Affaire pour les uns, scandale pour les autres !
24 heures après la publication du rapport de l’AFSSAPS, c’est au tour des Laboratoires SERVIER eux mêmes de se retrouver au cœur de la tornade. Et c’est une fois encore le député de la Région Toulousaine, Gérard BAPT d’asséner les premiers crochets du droit, limite en dessous de la ceinture : « Lorsque le dossier Mediator arrive à la table de la commission de mise sur le marché de l'Afssaps, l'un des experts est le mari d'une responsable de service chez Servier. Il est établi que le laboratoire était destinataire des mails qu'échangeaient les membres de la commission », s'indigne Gérard Bapt, qui a demandé la démission de son président cet été. « A ce jour, il occupe toujours son poste et compte, depuis le 6 novembre, au nombre des récipiendaires de la Légion d'Honneur », observe l'élu qui, en l'état de l'Afssaps, ne serait pas étonné de voir surgir de nouveaux scandales sanitaires… » . Cette déclaration publiée aujourd’hui par le quotidien Régional La Dépêche tente clairement d’élargir la focale des suspicions.
D’autres supputent sur l’influence qu’une grande entreprise telle que SERVIER peut avoir lorsqu’il s’agit de décisions difficiles. Ainsi, dans le Télégramme De Brest , la question est clairement posée « Si Servier n'avait pas été un laboratoire pharmaceutique français, aurait-il pu échapper aussi longtemps au retrait de son médicament et à ses conséquences économiques? ». Pire encore, on se penche sur les réseaux du groupe et de son fondateur, « Ami proche de Nicolas Sarkozy ». Le fait qu’en son temps l’avocat Nicolas SARKOZY, ou en réalité son cabinet, ait travaillé pour SERVIER devrait permettre à certains d’en rajouter une couche sur le thème du grand complot.

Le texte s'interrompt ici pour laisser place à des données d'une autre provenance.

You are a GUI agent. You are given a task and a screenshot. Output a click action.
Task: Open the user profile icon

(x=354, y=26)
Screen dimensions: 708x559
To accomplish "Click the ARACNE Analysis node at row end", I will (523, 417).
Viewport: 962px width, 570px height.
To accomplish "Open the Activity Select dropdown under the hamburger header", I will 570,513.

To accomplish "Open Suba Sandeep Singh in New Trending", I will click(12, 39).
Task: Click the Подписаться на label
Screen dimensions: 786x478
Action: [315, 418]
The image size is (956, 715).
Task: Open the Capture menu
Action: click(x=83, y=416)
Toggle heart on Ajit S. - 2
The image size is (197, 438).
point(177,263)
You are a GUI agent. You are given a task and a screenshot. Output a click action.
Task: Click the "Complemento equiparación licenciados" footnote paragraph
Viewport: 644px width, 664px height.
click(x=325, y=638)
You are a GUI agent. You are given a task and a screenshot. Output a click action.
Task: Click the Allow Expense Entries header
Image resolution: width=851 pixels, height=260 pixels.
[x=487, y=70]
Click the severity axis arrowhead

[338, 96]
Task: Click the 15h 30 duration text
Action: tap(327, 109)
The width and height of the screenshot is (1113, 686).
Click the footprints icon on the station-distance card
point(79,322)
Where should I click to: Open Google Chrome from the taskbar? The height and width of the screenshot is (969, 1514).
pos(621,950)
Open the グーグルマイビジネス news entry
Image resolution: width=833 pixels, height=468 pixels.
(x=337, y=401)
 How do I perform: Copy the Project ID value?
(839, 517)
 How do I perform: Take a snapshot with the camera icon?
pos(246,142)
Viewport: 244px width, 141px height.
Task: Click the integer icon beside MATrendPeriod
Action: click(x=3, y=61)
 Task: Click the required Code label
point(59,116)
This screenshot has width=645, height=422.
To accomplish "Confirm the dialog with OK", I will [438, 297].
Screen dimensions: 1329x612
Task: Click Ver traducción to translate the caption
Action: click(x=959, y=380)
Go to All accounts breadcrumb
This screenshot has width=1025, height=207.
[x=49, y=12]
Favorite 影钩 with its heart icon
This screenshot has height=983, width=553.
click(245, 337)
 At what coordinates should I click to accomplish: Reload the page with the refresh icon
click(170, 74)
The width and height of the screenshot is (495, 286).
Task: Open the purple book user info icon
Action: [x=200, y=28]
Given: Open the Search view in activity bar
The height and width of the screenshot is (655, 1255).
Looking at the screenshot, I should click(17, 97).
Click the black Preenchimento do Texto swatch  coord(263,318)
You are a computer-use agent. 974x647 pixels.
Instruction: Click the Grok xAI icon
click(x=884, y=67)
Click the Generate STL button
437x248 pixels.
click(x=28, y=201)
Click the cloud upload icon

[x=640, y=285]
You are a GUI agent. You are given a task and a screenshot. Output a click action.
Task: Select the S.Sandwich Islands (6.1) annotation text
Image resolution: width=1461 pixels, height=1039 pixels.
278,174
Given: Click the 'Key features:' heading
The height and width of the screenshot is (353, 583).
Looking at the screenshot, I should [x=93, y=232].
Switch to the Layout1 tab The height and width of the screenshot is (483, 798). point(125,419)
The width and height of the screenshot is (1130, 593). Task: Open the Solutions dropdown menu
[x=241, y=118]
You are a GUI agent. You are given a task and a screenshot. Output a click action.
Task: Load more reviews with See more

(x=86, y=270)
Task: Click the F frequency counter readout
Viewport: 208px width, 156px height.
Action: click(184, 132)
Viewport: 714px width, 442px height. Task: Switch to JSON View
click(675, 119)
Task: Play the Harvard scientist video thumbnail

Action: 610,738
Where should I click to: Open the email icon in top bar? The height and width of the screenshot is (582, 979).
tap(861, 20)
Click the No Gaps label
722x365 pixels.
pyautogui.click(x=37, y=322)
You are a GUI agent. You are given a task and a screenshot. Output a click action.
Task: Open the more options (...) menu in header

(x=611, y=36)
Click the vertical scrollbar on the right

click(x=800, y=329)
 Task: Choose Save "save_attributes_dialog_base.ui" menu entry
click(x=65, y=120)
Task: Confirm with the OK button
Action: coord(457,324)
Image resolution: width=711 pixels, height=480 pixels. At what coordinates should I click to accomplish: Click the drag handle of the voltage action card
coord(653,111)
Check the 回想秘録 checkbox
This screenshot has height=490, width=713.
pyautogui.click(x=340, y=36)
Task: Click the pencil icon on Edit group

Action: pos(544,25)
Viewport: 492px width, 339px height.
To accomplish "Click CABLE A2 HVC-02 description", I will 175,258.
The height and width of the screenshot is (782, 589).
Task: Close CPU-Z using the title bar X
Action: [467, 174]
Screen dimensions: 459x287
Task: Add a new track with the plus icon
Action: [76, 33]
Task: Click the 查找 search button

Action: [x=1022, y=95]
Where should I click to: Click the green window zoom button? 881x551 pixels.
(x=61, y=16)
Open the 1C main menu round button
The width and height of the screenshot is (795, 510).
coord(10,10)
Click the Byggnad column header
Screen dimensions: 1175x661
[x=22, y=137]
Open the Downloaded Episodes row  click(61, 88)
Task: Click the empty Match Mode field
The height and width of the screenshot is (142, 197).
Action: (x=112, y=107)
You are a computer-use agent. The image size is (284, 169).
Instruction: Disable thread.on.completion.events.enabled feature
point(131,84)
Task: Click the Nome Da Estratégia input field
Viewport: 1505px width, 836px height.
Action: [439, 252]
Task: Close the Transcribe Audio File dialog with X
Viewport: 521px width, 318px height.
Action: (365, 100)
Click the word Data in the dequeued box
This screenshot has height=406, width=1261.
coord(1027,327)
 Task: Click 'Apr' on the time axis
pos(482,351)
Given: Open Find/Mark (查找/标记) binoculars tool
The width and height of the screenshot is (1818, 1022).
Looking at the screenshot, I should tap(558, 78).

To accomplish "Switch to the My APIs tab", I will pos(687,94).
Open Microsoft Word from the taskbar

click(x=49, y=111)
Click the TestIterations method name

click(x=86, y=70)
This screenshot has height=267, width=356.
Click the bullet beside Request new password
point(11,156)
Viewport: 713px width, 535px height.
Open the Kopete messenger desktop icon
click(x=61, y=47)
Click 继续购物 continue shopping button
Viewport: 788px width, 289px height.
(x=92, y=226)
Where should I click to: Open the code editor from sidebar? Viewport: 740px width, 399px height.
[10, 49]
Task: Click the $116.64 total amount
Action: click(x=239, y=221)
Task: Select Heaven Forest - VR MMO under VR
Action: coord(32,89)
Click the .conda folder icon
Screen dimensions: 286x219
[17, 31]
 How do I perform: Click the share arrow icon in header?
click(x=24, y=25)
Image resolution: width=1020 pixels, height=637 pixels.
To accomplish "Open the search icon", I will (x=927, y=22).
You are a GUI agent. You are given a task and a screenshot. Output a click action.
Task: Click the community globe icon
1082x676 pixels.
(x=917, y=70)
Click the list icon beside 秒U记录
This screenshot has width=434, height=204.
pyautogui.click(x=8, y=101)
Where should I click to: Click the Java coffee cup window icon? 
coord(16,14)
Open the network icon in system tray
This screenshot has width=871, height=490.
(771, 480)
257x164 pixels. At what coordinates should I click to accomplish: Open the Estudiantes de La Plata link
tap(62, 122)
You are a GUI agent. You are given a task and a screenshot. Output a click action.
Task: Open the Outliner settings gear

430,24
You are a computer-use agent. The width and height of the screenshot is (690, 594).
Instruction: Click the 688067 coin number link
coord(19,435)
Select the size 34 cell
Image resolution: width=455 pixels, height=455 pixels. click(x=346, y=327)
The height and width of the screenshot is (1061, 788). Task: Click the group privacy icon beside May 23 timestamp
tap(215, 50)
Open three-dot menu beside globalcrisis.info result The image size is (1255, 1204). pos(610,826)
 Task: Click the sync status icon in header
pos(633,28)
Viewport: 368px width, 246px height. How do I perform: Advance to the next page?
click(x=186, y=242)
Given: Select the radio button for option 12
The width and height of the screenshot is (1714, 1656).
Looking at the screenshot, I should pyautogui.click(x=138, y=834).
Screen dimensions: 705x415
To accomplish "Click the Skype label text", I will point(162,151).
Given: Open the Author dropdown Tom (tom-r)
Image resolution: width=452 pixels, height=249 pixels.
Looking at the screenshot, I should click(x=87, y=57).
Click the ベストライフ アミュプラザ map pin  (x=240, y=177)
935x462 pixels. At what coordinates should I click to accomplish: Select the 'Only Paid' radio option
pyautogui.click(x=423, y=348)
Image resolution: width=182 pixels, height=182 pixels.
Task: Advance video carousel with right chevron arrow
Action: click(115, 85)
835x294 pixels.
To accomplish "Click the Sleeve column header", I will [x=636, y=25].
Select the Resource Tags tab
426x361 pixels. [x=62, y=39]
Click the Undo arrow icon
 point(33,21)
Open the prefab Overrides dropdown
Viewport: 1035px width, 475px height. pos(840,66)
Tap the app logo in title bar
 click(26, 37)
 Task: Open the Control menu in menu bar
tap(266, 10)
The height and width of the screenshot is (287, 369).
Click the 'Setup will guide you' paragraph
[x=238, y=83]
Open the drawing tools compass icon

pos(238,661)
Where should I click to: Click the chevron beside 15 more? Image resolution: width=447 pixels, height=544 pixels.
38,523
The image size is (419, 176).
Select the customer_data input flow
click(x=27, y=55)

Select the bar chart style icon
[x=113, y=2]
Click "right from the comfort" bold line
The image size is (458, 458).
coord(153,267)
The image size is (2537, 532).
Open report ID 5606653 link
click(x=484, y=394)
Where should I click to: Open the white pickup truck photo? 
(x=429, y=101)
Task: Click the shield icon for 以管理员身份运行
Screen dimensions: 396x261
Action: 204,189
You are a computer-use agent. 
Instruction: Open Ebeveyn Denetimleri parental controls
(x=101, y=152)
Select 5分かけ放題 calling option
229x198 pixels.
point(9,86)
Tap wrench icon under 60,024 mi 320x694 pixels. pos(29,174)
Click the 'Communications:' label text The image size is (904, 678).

Plus global, Philippe ESCANDE dans Les ECHOS, s’attaque au secteur tout entier : « Dans la pharmacie, le principe de précaution s'utilise donc à l'envers. Tant que le caractère nocif d'un produit n'est pas démontré, on continue à le vendre. Bien sûr, les médicaments les plus efficaces ont tous leur part de risque ». Il semble que l’auteur de ces lignes soit plus habitué à avaler des médicaments qu’à les produire.
Sous un titre sans nuance, « Le Mediator du Scandale », il compare même SERVIER et BP, pour conclure : « Ainsi, au XXI e siècle, pour protéger leurs ventes, des entreprises prennent encore le risque de la réputation pour elles, et de la santé pour d'autres. Troublant. Comme l'est aussi l'attitude des autorités sanitaires pas toujours très promptes à réagir. La question de l'indépendance du régulateur face aux intérêts industriels et politiques est à nouveau posée. Il est temps d'y apporter une réponse ».